### DIRECTION
Copy out the following lines exactly as they appear.

━━ DATASET RECORDS

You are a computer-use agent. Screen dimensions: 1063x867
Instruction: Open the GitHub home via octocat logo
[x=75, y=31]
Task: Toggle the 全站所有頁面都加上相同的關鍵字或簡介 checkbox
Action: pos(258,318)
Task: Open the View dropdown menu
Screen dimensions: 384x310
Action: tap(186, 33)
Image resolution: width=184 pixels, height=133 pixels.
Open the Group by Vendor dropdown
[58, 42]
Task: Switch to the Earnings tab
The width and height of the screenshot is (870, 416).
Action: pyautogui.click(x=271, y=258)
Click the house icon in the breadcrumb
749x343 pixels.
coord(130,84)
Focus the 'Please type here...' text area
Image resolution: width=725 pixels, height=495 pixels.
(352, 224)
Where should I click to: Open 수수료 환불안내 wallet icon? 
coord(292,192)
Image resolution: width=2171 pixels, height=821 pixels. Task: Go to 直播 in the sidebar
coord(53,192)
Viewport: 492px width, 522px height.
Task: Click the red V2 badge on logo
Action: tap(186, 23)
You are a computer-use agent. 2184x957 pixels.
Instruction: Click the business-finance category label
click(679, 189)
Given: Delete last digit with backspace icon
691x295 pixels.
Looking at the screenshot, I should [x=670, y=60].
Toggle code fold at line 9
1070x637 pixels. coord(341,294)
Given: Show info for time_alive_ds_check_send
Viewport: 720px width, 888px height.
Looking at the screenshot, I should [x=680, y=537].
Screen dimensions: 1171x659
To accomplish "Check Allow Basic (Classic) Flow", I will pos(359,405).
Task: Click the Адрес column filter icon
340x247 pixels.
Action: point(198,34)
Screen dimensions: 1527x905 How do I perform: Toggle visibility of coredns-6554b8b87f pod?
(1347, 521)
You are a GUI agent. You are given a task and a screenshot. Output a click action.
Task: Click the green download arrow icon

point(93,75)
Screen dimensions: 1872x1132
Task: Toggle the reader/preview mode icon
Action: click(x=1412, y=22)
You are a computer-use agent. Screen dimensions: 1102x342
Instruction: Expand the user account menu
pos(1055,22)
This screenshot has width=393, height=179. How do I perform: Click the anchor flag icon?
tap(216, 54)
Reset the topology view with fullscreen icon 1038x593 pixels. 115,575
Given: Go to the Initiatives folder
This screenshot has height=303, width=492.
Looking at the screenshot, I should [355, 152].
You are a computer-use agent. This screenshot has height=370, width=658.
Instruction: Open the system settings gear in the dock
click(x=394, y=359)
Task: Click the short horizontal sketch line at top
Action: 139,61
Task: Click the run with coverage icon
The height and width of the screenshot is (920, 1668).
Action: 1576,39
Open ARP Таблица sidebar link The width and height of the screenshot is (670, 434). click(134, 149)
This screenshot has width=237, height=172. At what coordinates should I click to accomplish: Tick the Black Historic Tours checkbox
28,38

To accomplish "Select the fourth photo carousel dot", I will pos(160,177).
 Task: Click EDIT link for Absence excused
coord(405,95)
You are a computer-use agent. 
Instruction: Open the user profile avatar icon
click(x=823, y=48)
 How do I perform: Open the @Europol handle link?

━━━━

### SOLUTION
You are a computer-use agent. Screen dimensions: 1063x867
Instruction: Open the GitHub home via octocat logo
[x=75, y=31]
Task: Toggle the 全站所有頁面都加上相同的關鍵字或簡介 checkbox
Action: pos(258,318)
Task: Open the View dropdown menu
Screen dimensions: 384x310
Action: tap(186, 33)
Image resolution: width=184 pixels, height=133 pixels.
Open the Group by Vendor dropdown
[58, 42]
Task: Switch to the Earnings tab
The width and height of the screenshot is (870, 416).
Action: pyautogui.click(x=271, y=258)
Click the house icon in the breadcrumb
749x343 pixels.
coord(130,84)
Focus the 'Please type here...' text area
Image resolution: width=725 pixels, height=495 pixels.
(352, 224)
Where should I click to: Open 수수료 환불안내 wallet icon? 
coord(292,192)
Image resolution: width=2171 pixels, height=821 pixels. Task: Go to 直播 in the sidebar
coord(53,192)
Viewport: 492px width, 522px height.
Task: Click the red V2 badge on logo
Action: tap(186, 23)
You are a computer-use agent. 2184x957 pixels.
Instruction: Click the business-finance category label
click(679, 189)
Given: Delete last digit with backspace icon
691x295 pixels.
Looking at the screenshot, I should [x=670, y=60].
Toggle code fold at line 9
1070x637 pixels. coord(341,294)
Given: Show info for time_alive_ds_check_send
Viewport: 720px width, 888px height.
Looking at the screenshot, I should [x=680, y=537].
Screen dimensions: 1171x659
To accomplish "Check Allow Basic (Classic) Flow", I will pos(359,405).
Task: Click the Адрес column filter icon
340x247 pixels.
Action: point(198,34)
Screen dimensions: 1527x905 How do I perform: Toggle visibility of coredns-6554b8b87f pod?
(1347, 521)
You are a GUI agent. You are given a task and a screenshot. Output a click action.
Task: Click the green download arrow icon

point(93,75)
Screen dimensions: 1872x1132
Task: Toggle the reader/preview mode icon
Action: click(x=1412, y=22)
You are a computer-use agent. Screen dimensions: 1102x342
Instruction: Expand the user account menu
pos(1055,22)
This screenshot has width=393, height=179. How do I perform: Click the anchor flag icon?
tap(216, 54)
Reset the topology view with fullscreen icon 1038x593 pixels. 115,575
Given: Go to the Initiatives folder
This screenshot has height=303, width=492.
Looking at the screenshot, I should [355, 152].
You are a computer-use agent. This screenshot has height=370, width=658.
Instruction: Open the system settings gear in the dock
click(x=394, y=359)
Task: Click the short horizontal sketch line at top
Action: 139,61
Task: Click the run with coverage icon
The height and width of the screenshot is (920, 1668).
Action: 1576,39
Open ARP Таблица sidebar link The width and height of the screenshot is (670, 434). click(134, 149)
This screenshot has width=237, height=172. At what coordinates should I click to accomplish: Tick the Black Historic Tours checkbox
28,38

To accomplish "Select the fourth photo carousel dot", I will pos(160,177).
 Task: Click EDIT link for Absence excused
coord(405,95)
You are a computer-use agent. 
Instruction: Open the user profile avatar icon
click(x=823, y=48)
 How do I perform: Open the @Europol handle link?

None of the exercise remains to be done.